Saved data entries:
------------------------
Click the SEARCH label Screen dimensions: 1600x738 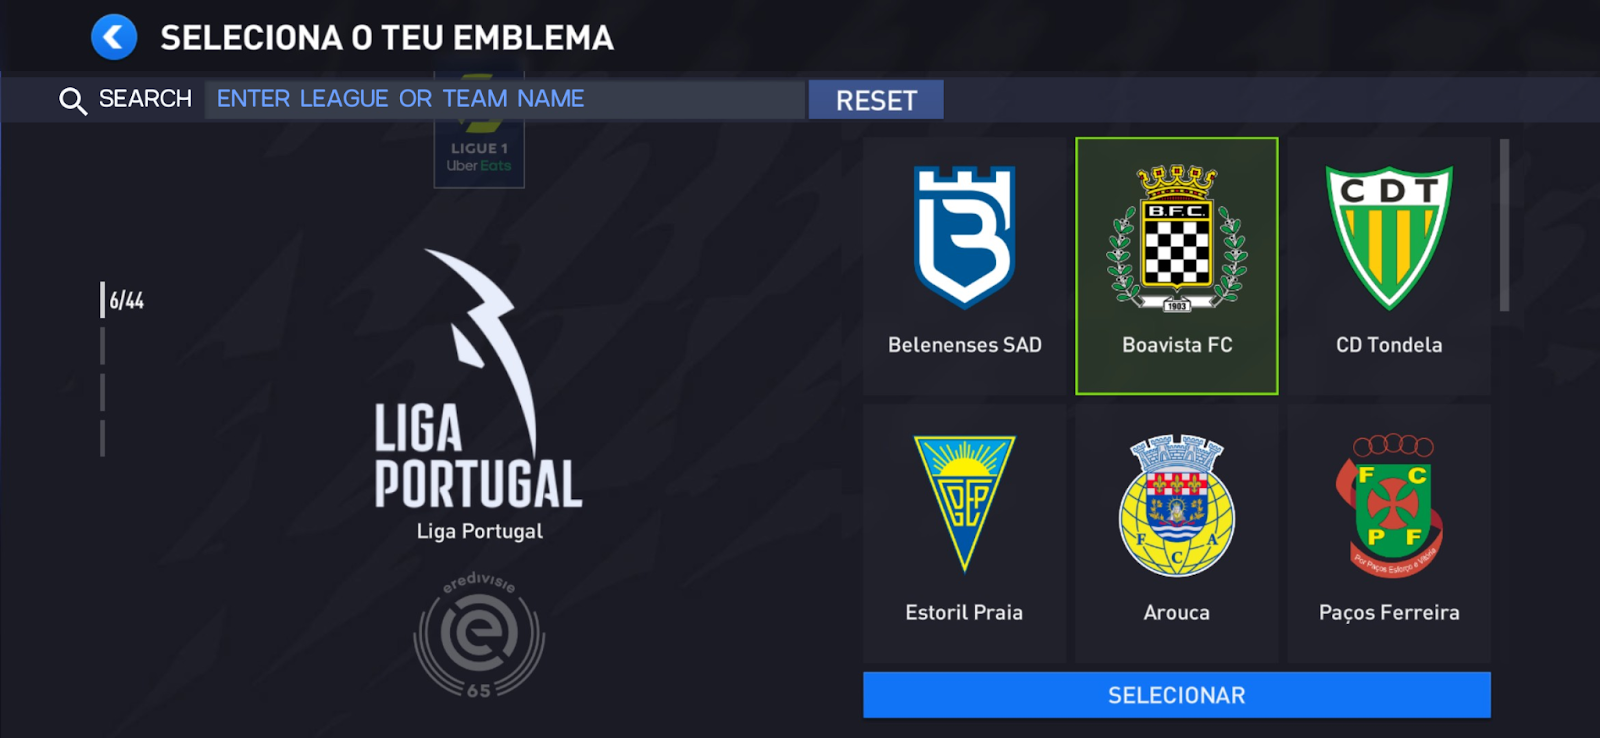tap(145, 99)
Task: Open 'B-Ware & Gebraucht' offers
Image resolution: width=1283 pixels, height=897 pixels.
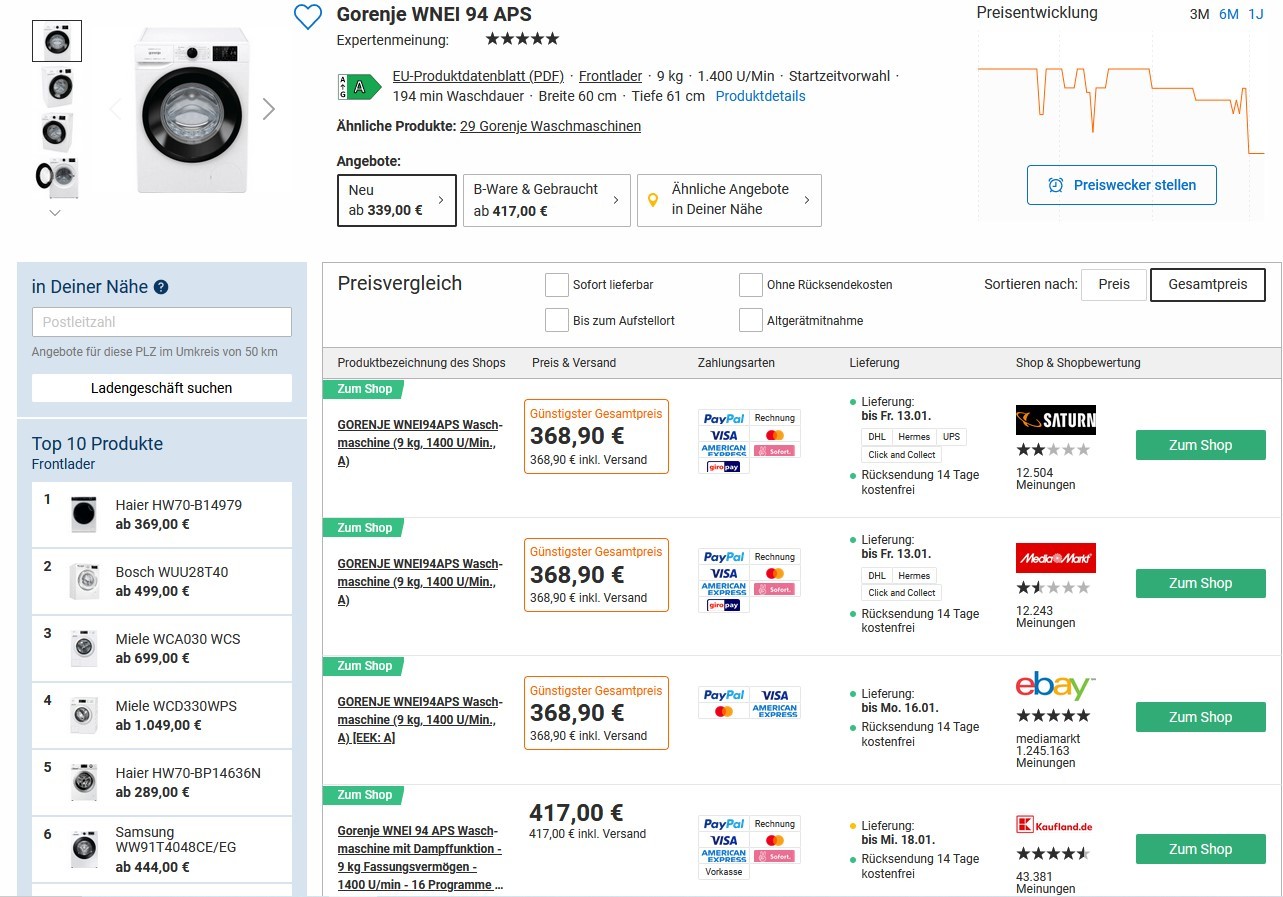Action: pyautogui.click(x=546, y=200)
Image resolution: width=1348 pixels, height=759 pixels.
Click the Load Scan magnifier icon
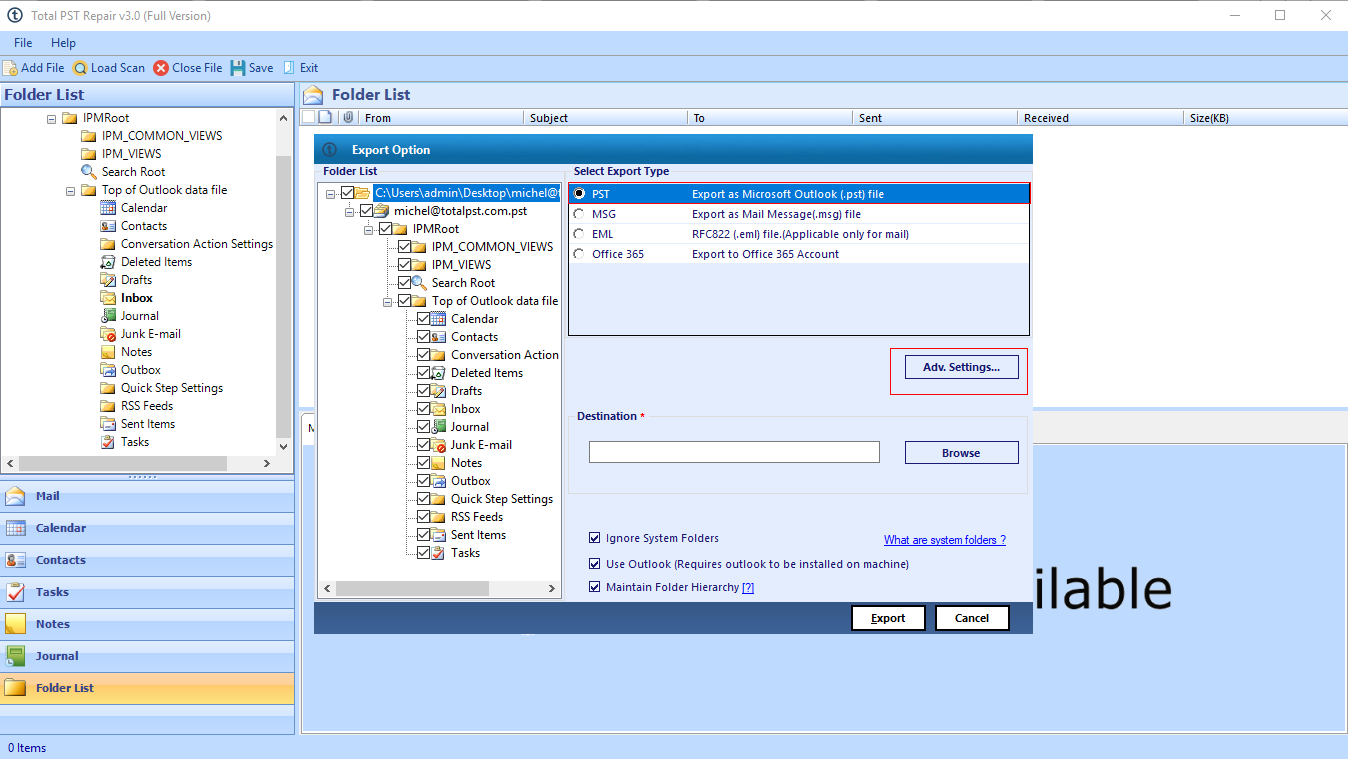80,68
------------------------
TASK STATEMENT:
From the line containing "Task: Open 'B-Ware & Gebraucht' offers" to the end of the data above, give those lines again verbatim, with both endpoints included and no images.

YOUR RESPONSE:
Task: Open 'B-Ware & Gebraucht' offers
Image resolution: width=1283 pixels, height=897 pixels.
Action: pyautogui.click(x=546, y=200)
Image resolution: width=1348 pixels, height=759 pixels.
Click the Load Scan magnifier icon
80,68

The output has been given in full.